▸ **WHAT IS NEEDED**
Rewrite the items from the start through the line containing "Action: (185, 14)" as a two-column CSV with the headers instruction and answer. Give one row per item, quote every field, replace any line breaks with spaces, and omit the pictures.

▸ **MATERIAL TO PROCESS**
* Begin *

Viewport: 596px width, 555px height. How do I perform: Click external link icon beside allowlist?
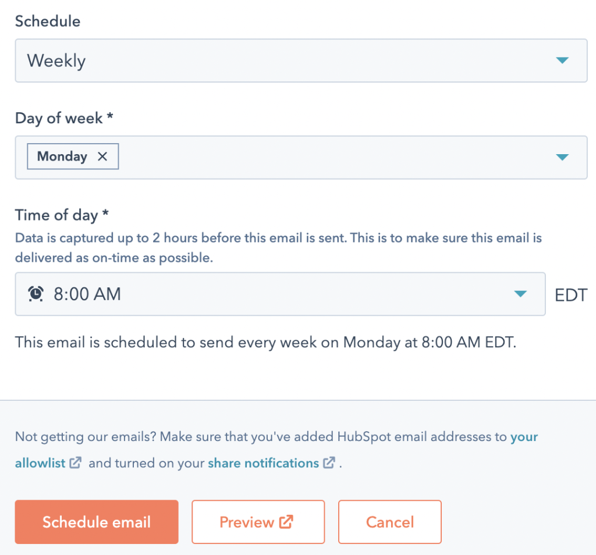coord(76,463)
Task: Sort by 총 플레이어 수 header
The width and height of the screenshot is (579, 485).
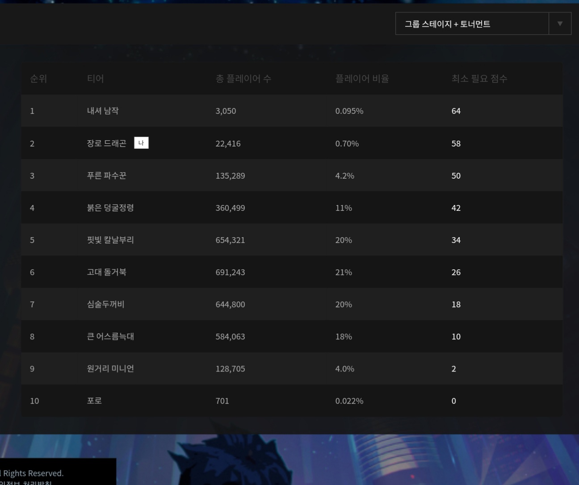Action: pos(243,79)
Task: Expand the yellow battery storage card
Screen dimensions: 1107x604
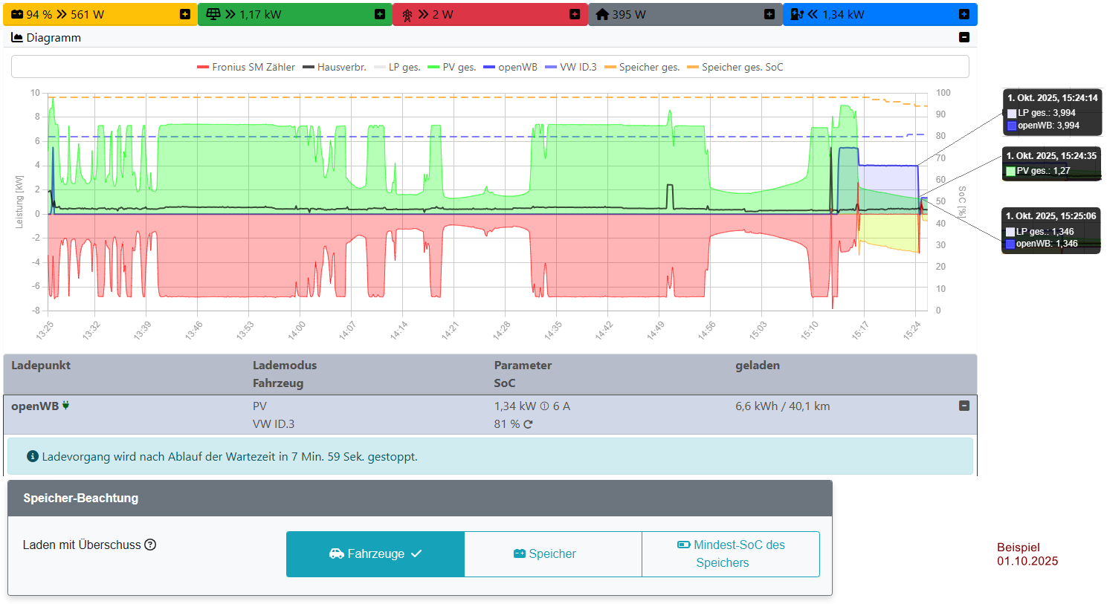Action: (185, 14)
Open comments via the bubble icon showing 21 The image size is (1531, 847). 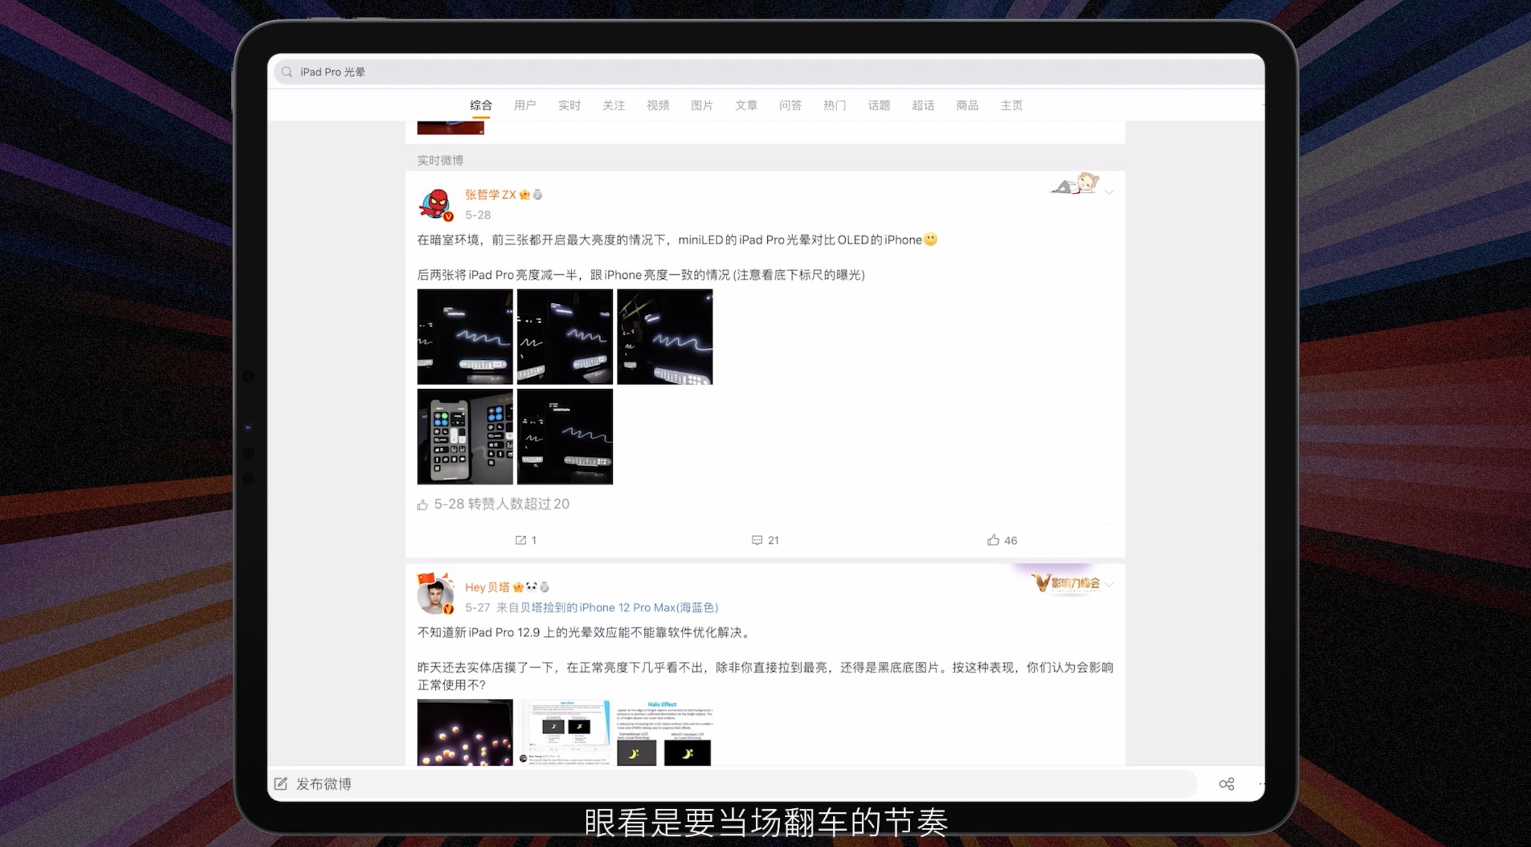[757, 540]
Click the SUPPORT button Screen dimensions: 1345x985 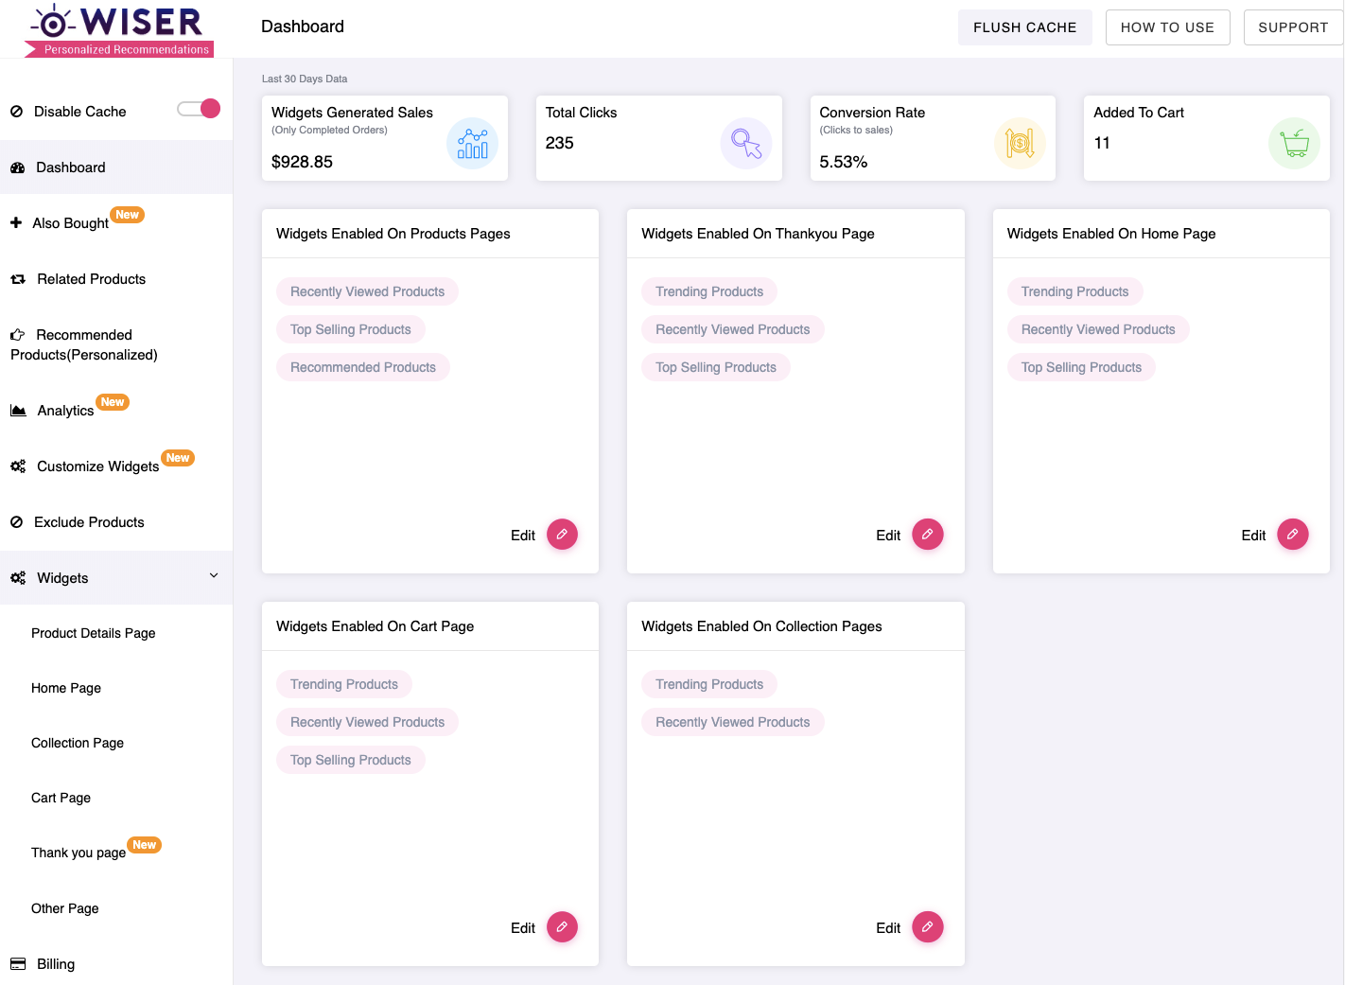click(x=1293, y=27)
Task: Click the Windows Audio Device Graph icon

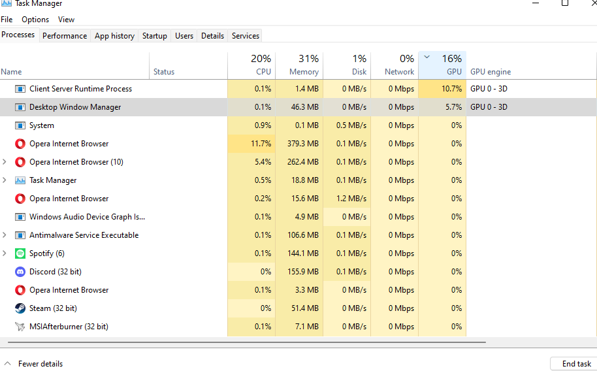Action: pos(20,217)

* End *

▸ **TASK SOLUTION**
instruction,answer
"Viewport: 596px width, 555px height. How do I perform: Click external link icon beside allowlist?","coord(76,463)"
"Task: Sort by 총 플레이어 수 header The width and height of the screenshot is (579, 485).","Action: pos(243,79)"
"Task: Expand the yellow battery storage card Screen dimensions: 1107x604","Action: (185, 14)"